Google's executive chairman Eric Schmidt has said he is "perplexed" by the ongoing debate over the company's tax contributions in the UK.
Mr Schmidt told the BBC that the company did what was "legally required" to pay the right amount of taxes.
Google paid £10m in UK corporate taxes between 2006 and 2011.
Mr Schmidt said it was up to the government to change its tax system if it wanted companies to pay more taxes.
Speaking on BBC Radio 4's Start the Week, he said: "What we are doing is legal. I'm rather perplexed by this debate, which has been going in the UK for some time, because I view taxes as not optional.
"I view that you should pay the taxes that are legally required. It's not a debate. You pay the taxes.
"If the British system changes the tax laws, then we will comply. If the taxes go up, we will pay more, if they go down, we will pay less. That is a political decision for the democracy that is the United Kingdom."
Tax reform debate
Meanwhile, the head of the Parliamentary Public Accounts Committee, Margaret Hodge, has suggested a new committee should be established to oversee the tax arrangements of major firms.
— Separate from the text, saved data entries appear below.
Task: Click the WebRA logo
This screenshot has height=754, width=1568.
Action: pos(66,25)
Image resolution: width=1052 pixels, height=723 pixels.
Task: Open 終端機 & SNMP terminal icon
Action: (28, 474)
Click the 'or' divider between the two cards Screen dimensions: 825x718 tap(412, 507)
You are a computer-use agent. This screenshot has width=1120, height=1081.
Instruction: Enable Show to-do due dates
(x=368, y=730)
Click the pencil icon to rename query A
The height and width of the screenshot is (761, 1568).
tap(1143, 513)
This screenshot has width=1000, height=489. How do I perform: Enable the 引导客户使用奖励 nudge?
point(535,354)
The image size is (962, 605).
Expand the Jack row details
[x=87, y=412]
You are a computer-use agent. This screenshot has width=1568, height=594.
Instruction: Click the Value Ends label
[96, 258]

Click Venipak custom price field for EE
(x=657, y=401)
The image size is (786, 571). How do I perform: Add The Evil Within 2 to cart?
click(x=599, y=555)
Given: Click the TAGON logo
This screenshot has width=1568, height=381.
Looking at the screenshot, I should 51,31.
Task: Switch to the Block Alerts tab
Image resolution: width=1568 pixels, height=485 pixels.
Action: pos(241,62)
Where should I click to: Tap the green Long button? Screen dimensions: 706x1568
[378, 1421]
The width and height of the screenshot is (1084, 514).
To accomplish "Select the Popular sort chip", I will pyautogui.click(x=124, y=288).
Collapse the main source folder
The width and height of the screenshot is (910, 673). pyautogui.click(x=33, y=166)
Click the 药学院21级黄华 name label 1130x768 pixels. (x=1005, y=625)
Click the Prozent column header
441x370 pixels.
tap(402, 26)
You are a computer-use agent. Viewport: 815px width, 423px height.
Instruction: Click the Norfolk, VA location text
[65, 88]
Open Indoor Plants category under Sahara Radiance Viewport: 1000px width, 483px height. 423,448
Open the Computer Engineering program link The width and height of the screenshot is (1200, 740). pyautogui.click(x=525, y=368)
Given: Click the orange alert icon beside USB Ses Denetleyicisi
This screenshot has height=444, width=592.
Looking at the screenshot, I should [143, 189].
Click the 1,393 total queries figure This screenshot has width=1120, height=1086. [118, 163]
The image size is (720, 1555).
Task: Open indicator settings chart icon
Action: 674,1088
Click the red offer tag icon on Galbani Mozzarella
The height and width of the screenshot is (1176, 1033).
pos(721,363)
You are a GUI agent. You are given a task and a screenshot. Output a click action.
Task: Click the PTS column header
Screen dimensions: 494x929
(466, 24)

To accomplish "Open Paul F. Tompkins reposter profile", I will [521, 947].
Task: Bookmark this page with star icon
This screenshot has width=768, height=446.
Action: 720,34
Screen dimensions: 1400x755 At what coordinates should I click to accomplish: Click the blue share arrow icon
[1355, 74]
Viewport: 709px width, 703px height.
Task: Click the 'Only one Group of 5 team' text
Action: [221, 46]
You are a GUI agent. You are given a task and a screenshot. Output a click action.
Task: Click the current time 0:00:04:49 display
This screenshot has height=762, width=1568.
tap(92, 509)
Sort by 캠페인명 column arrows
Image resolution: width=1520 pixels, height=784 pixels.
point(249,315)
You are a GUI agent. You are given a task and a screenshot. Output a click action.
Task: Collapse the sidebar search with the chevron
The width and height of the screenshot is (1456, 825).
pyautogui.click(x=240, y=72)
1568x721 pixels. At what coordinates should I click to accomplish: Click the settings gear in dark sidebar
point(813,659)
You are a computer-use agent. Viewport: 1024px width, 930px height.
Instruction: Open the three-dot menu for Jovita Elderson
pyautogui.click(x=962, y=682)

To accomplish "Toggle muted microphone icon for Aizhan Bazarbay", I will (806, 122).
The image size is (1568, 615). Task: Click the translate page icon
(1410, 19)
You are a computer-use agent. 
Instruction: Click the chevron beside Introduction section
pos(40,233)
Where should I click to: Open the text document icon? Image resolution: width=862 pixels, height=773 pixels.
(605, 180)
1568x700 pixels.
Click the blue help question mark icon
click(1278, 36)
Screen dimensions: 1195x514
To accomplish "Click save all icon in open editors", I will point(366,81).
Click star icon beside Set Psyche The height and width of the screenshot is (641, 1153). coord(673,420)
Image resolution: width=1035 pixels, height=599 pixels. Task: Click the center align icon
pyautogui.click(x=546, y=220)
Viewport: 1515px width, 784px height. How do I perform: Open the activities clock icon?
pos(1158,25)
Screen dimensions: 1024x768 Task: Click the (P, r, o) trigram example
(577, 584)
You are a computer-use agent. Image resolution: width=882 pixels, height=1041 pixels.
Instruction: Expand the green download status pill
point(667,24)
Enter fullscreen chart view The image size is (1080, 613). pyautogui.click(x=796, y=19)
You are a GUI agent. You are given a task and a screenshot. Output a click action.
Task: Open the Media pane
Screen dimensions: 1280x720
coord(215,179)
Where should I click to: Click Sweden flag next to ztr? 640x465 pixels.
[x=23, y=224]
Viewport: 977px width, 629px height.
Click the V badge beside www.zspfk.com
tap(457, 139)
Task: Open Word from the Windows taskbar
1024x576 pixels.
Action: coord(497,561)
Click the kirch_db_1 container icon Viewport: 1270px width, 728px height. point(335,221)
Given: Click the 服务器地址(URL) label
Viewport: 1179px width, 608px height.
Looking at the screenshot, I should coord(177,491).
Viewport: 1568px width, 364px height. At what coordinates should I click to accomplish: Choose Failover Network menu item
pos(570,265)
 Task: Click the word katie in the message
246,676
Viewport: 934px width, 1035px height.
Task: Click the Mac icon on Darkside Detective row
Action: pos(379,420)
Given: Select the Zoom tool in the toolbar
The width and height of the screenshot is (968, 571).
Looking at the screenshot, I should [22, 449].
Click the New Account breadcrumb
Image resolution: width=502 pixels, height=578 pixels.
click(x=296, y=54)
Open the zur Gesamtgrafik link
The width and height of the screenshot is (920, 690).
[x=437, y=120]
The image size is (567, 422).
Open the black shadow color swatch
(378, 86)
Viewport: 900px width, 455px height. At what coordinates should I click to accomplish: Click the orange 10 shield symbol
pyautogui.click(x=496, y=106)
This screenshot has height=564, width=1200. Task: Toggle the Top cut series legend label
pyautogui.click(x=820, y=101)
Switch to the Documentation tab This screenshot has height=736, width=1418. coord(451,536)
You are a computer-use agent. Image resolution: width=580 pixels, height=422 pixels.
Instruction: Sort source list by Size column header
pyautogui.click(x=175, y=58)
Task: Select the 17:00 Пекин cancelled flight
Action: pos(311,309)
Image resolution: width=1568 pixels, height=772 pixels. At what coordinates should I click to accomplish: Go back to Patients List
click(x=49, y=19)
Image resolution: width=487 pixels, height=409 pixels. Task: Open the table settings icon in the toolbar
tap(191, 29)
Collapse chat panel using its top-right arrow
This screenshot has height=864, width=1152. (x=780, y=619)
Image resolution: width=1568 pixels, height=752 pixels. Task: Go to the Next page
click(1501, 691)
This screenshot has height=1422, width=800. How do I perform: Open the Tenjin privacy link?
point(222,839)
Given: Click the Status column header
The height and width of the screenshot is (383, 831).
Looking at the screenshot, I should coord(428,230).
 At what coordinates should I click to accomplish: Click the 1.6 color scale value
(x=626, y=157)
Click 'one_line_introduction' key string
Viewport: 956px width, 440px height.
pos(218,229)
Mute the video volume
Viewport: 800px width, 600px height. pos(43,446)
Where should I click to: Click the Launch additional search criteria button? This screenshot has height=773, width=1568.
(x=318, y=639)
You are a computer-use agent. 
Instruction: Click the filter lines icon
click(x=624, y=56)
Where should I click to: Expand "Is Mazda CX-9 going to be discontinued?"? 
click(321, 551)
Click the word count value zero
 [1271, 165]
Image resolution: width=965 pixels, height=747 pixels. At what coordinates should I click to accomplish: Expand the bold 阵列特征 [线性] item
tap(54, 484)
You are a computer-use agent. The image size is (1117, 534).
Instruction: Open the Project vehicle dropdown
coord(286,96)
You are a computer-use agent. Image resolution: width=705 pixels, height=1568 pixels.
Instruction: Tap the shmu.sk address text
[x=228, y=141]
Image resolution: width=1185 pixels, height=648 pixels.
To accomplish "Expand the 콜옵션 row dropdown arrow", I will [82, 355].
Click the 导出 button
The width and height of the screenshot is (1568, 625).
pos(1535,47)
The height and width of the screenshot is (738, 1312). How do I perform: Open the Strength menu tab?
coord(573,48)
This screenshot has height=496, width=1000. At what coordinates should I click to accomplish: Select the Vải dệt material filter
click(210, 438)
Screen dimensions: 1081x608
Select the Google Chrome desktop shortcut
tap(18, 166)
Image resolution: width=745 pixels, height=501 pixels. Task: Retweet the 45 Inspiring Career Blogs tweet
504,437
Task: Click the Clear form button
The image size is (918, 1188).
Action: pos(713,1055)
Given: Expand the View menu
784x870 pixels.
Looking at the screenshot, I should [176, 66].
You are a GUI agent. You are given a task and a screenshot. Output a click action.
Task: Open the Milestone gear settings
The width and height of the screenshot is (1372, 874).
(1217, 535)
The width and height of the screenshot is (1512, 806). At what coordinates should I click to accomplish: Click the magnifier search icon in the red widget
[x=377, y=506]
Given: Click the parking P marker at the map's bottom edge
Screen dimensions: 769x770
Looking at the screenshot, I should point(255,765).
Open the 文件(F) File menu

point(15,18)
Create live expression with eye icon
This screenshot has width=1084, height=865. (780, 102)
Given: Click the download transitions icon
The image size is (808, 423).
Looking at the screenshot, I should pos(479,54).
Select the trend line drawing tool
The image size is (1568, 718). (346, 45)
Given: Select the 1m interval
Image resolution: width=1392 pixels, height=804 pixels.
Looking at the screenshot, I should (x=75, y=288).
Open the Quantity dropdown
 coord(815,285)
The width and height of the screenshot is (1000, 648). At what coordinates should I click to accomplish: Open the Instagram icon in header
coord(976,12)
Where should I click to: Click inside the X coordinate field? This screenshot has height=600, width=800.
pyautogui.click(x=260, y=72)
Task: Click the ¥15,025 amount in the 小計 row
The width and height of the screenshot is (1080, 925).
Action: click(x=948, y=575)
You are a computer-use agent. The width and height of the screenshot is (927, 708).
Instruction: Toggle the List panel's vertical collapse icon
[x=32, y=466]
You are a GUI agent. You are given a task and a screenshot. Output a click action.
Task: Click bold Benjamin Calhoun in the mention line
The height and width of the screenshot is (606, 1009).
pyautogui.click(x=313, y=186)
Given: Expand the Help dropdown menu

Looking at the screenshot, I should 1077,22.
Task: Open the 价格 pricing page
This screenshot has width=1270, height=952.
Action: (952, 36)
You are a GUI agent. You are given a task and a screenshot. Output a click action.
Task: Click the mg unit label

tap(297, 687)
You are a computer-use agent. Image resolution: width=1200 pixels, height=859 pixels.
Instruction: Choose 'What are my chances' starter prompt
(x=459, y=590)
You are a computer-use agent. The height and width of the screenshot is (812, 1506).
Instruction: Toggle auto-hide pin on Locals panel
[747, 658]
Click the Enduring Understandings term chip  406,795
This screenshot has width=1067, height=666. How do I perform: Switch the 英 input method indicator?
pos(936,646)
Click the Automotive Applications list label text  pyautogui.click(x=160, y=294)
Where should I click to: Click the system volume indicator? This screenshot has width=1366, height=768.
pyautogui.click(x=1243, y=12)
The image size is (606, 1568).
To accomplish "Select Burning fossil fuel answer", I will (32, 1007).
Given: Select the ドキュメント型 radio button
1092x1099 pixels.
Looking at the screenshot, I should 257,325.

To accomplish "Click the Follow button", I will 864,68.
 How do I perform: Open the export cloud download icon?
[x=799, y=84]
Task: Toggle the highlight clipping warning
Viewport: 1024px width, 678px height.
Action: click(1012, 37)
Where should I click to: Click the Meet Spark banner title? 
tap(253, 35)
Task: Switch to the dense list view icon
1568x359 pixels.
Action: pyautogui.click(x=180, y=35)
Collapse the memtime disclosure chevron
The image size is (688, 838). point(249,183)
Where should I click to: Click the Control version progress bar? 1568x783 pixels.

She told the Independent newspaper that such a committee could hear evidence from companies in secret, meaning that companies would not be able to hide their tax affairs behind confidentiality rules.
Google, most of whose UK sales are routed through Ireland, is one of the multinationals strongly criticised for organising their tax affairs in ways that minimise the amounts they pay in the UK.
Last week, European Union leaders agreed to tackle tax avoidance through an "automatic information exchange between tax authorities" to monitor the situation.
The Google chairman has previously argued that corporate taxes should be levied in the country where it conducts economic activity and takes risks, rather than where products are consumed.
He has also called for a debate on international tax reform.
"Politicians - not companies - [should] set the rules...When legislators are doing the lobbying and companies are articulating the law as it stands, it's a confusing spectacle for everyone," he recently wrote in the Observer.
"Our hope is to move the debate forward, with everyone engaged constructively in developing a clearer, simpler system - one in which companies that abide by the law know that the politicians who devised the rules are willing to defend and commend them."